WORK TO COMPLETE: Each line holding the string "width" is to be copied from the data.

EXTRACTED DATA:
============================================================

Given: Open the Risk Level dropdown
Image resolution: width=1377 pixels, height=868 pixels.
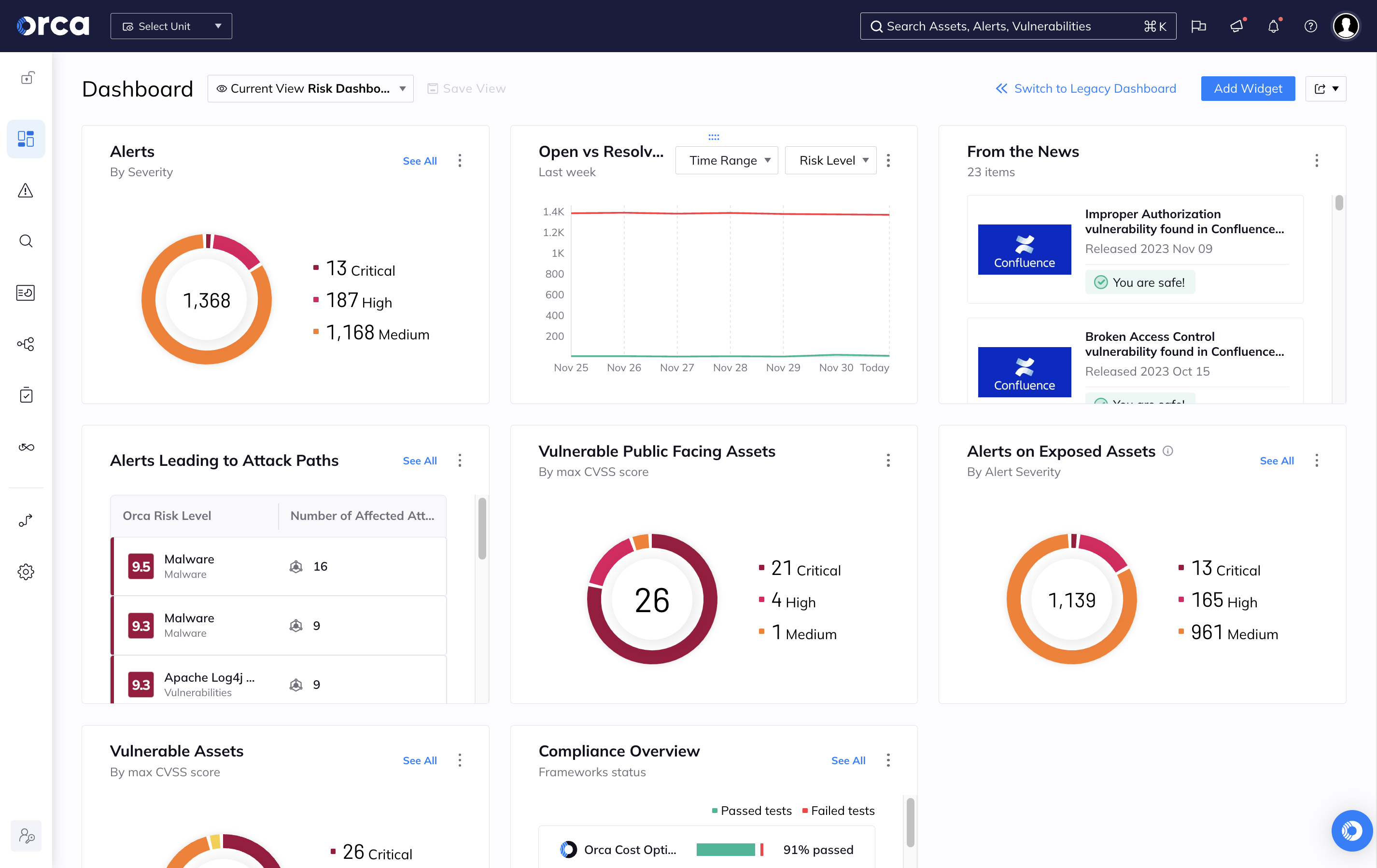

============================================================

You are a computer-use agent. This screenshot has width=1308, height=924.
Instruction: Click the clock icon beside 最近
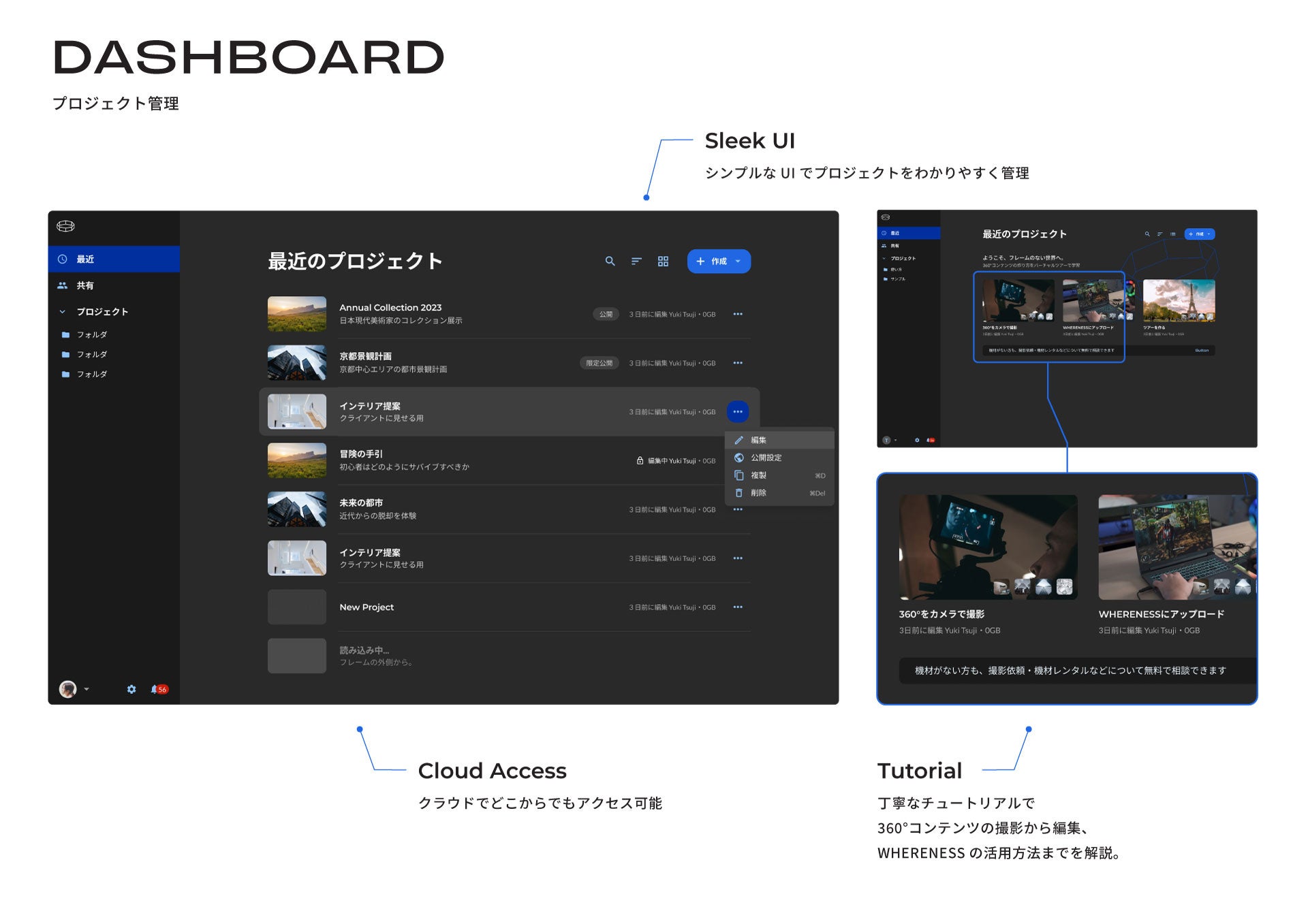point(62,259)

============================================================

SOLUTION FOR THIS PROBLEM:
Image resolution: width=1377 pixels, height=868 pixels.
You are a computer-use agent. This screenshot has width=1308, height=924.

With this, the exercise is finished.